• [BRIEF]: What is needed is a copy of each line in the listing that contains "Identify".

(RECORDS SUPPLIED)

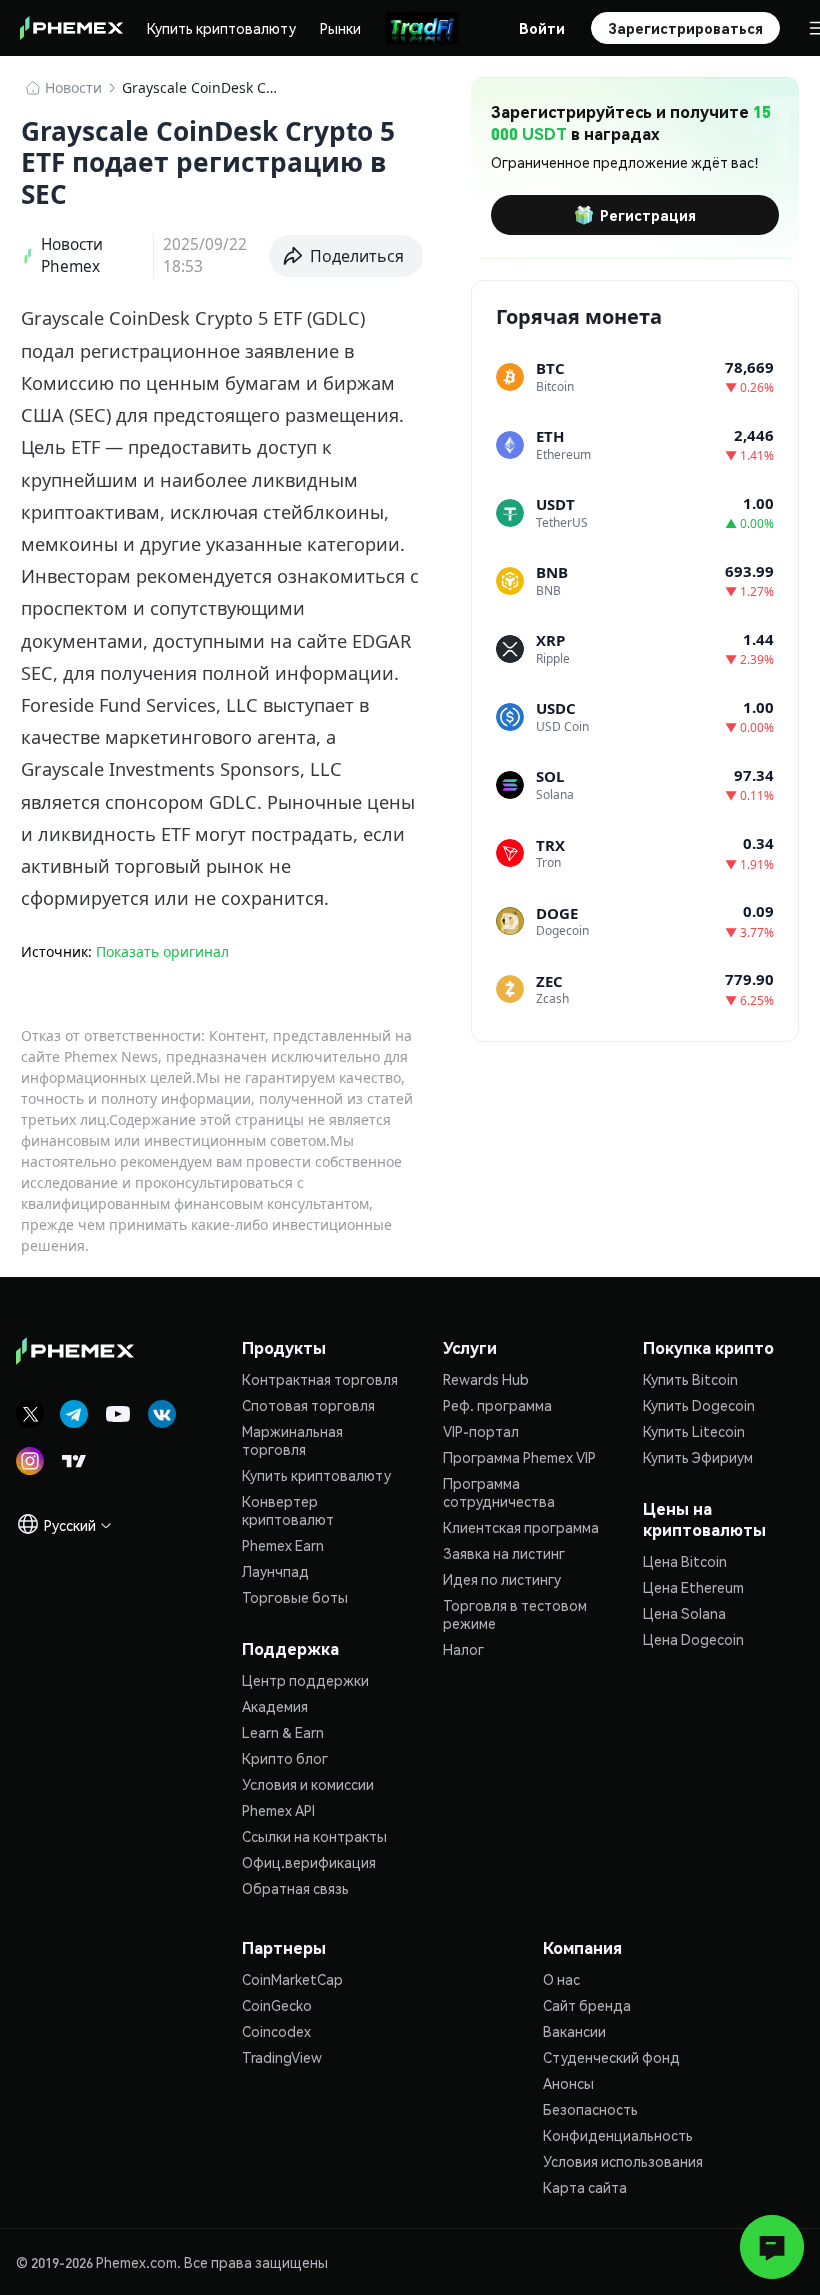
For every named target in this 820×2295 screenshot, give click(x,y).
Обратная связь (295, 1888)
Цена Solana (684, 1613)
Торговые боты (295, 1597)
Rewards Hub (486, 1379)
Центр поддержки (305, 1680)
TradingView (282, 2057)
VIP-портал (481, 1431)
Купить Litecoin (694, 1431)
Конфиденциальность (618, 2135)
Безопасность (590, 2109)
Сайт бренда (587, 2005)
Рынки (340, 28)
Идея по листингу (502, 1579)
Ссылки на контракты (314, 1836)
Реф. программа (497, 1405)
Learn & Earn (283, 1732)
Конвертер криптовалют (288, 1510)
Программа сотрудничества (499, 1492)
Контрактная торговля (320, 1379)
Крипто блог (285, 1758)
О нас (561, 1979)
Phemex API (278, 1810)
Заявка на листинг (504, 1553)
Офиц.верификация (309, 1862)
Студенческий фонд (611, 2057)
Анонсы (568, 2083)
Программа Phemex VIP (519, 1457)
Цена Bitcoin (685, 1561)
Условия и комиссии (308, 1784)
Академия (275, 1706)
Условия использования (623, 2161)
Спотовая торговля (308, 1405)
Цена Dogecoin (693, 1639)
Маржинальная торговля (292, 1440)
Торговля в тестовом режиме (515, 1614)
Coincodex (276, 2031)
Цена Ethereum (693, 1587)
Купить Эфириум (698, 1457)
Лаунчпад (275, 1571)
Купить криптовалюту (221, 28)
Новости (73, 87)
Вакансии (574, 2031)
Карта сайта (585, 2187)
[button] (346, 256)
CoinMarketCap (292, 1979)
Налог (463, 1649)
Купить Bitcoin (690, 1379)
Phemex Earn (283, 1545)
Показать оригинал (162, 951)
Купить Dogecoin (699, 1405)
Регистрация (648, 215)
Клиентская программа (521, 1527)
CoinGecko (277, 2005)
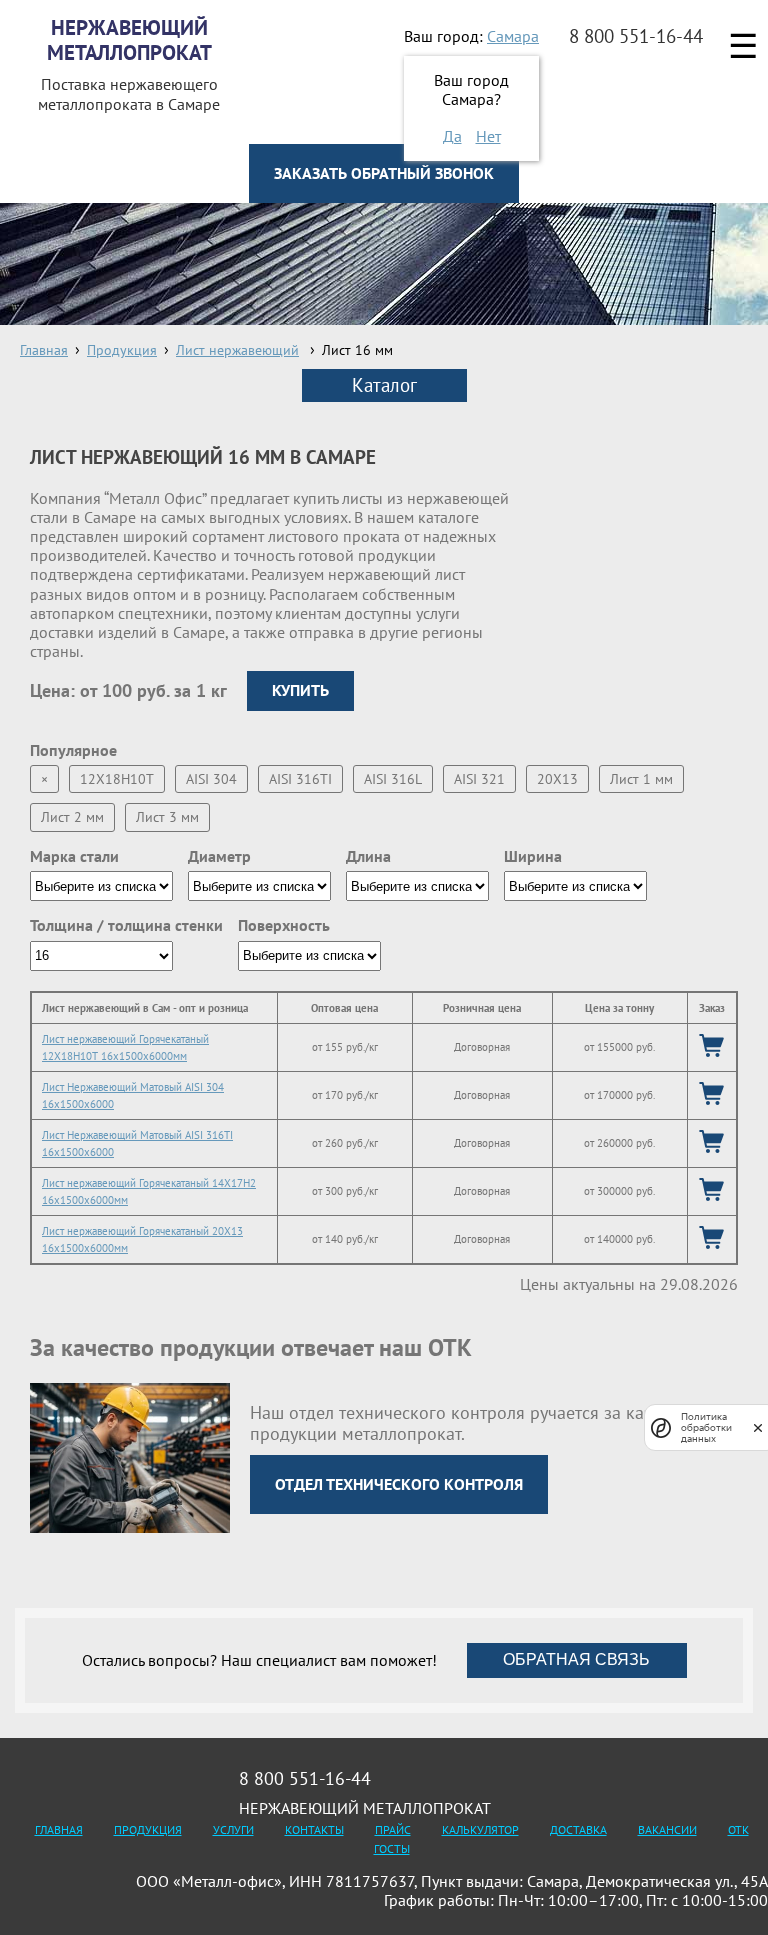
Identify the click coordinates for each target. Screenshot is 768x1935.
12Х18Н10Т (117, 779)
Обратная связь (576, 1659)
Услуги (233, 1829)
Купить (300, 690)
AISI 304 (211, 779)
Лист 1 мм (641, 779)
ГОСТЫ (392, 1848)
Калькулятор (480, 1829)
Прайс (393, 1829)
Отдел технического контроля (399, 1484)
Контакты (314, 1829)
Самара (513, 36)
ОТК (738, 1829)
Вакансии (667, 1829)
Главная (59, 1829)
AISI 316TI (300, 779)
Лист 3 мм (167, 817)
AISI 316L (393, 779)
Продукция (148, 1829)
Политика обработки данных (706, 1427)
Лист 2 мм (72, 817)
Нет (488, 136)
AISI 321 (479, 779)
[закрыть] (758, 1427)
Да (452, 136)
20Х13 (557, 779)
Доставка (578, 1829)
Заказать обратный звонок (384, 173)
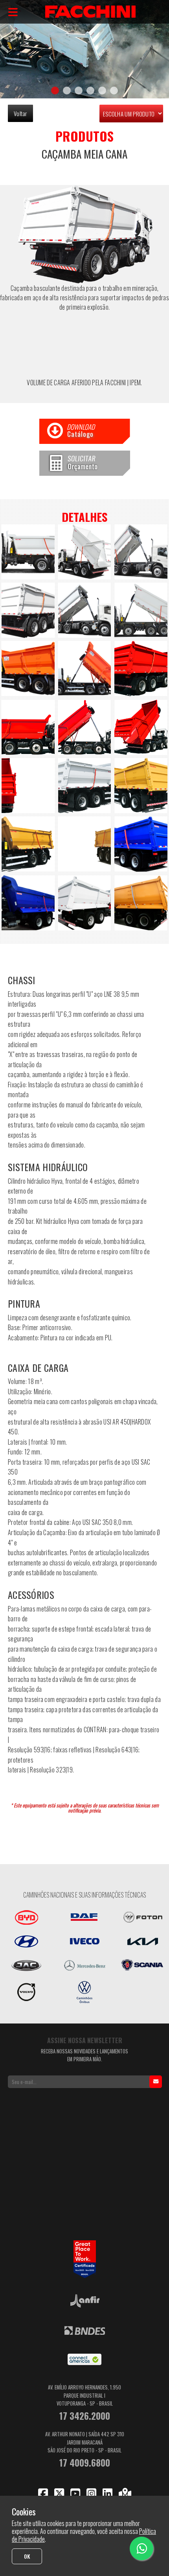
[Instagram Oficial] (91, 2493)
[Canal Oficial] (75, 2493)
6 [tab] (114, 90)
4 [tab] (90, 90)
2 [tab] (67, 90)
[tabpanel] (84, 49)
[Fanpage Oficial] (43, 2493)
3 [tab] (79, 90)
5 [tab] (102, 90)
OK (27, 2556)
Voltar (20, 113)
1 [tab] (55, 90)
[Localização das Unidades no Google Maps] (125, 2493)
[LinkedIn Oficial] (107, 2493)
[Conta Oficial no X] (59, 2493)
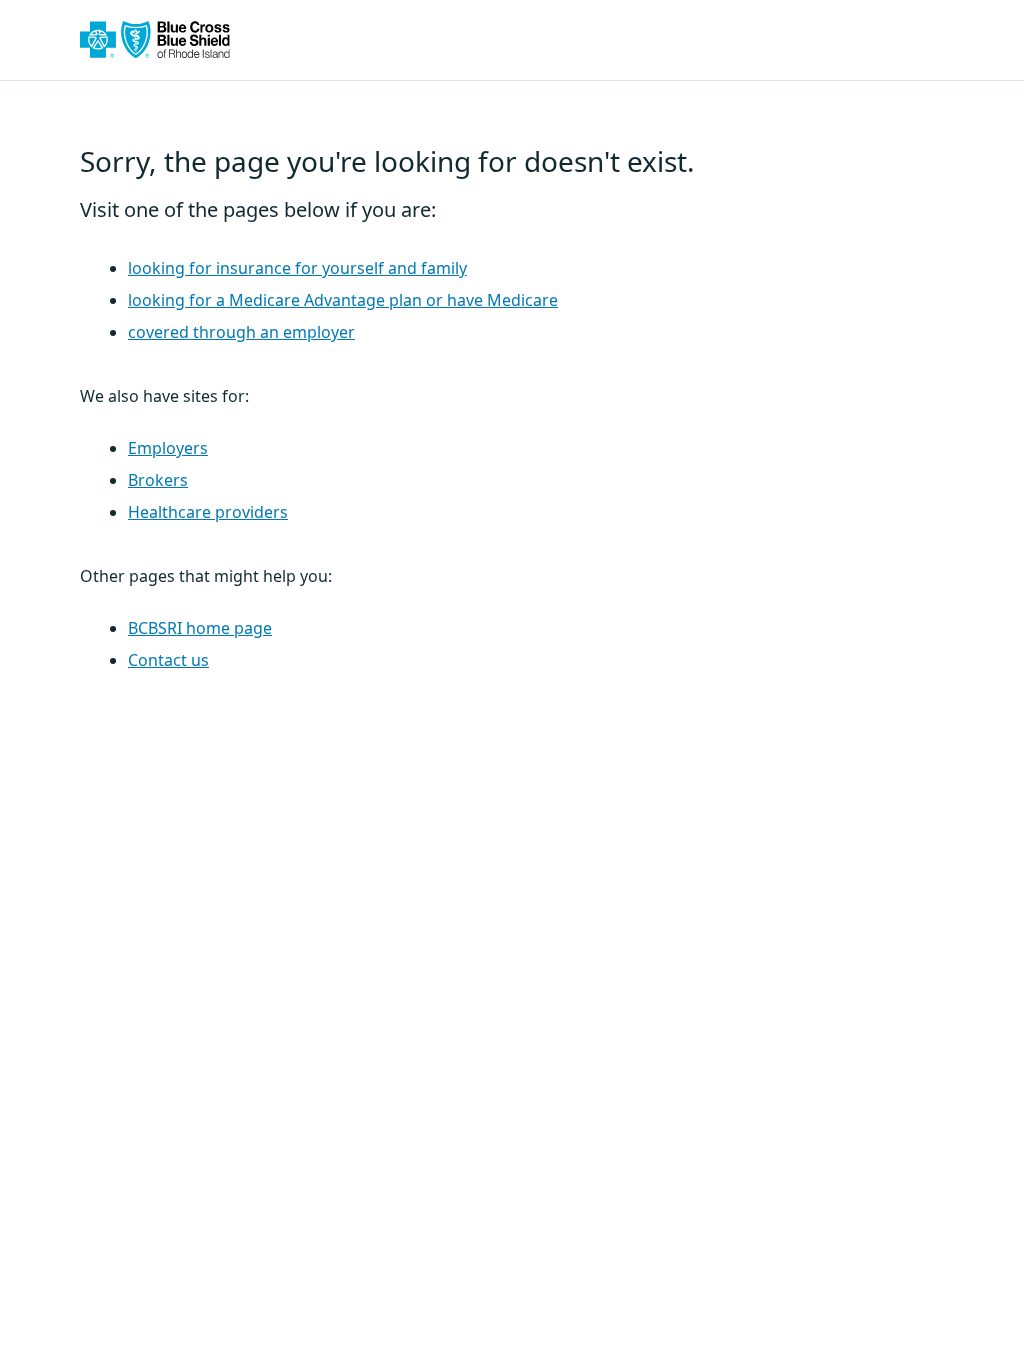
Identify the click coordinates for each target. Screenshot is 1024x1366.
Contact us (168, 660)
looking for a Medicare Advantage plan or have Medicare (343, 300)
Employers (168, 448)
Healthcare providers (208, 512)
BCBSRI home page (200, 628)
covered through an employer (241, 332)
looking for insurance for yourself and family (297, 268)
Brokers (158, 480)
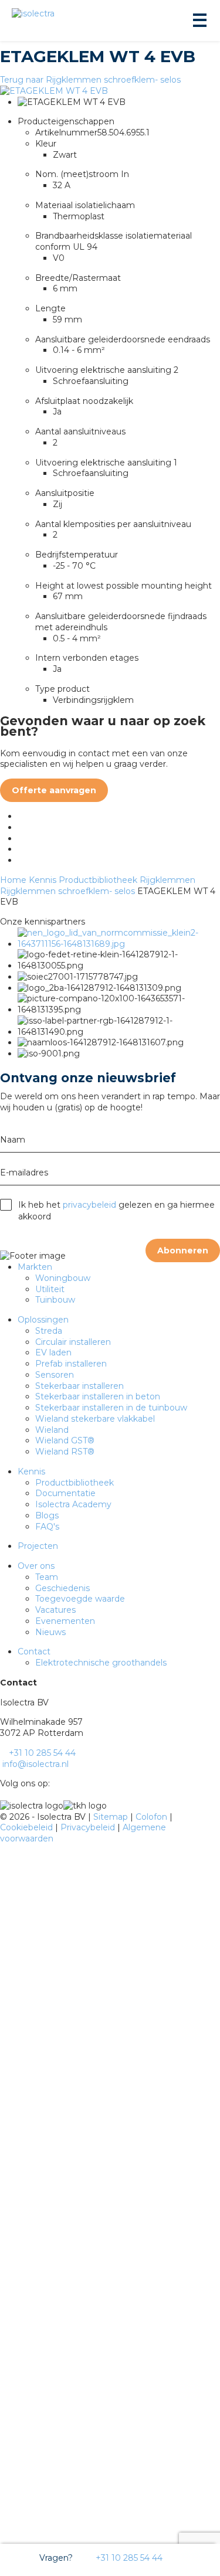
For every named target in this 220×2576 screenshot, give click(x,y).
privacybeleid (89, 1204)
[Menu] (199, 20)
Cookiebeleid (27, 1827)
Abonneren (182, 1250)
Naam (12, 1139)
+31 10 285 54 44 (128, 2558)
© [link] (3, 1817)
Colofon (153, 1817)
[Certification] (119, 944)
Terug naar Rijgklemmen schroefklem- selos (90, 79)
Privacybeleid (88, 1827)
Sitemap (111, 1817)
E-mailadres (24, 1172)
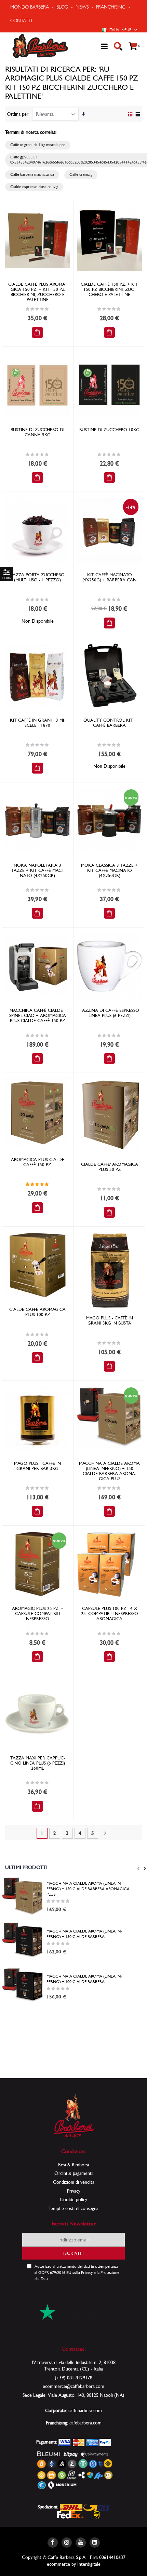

(End RECORDS SUPPLIED)

• [OUTPUT OF THE TASK]:
Identify the click coordinates for each target. Screenshot is 768x1935.
Identify the click coordinates for each target. Screenshot is 1024x1366.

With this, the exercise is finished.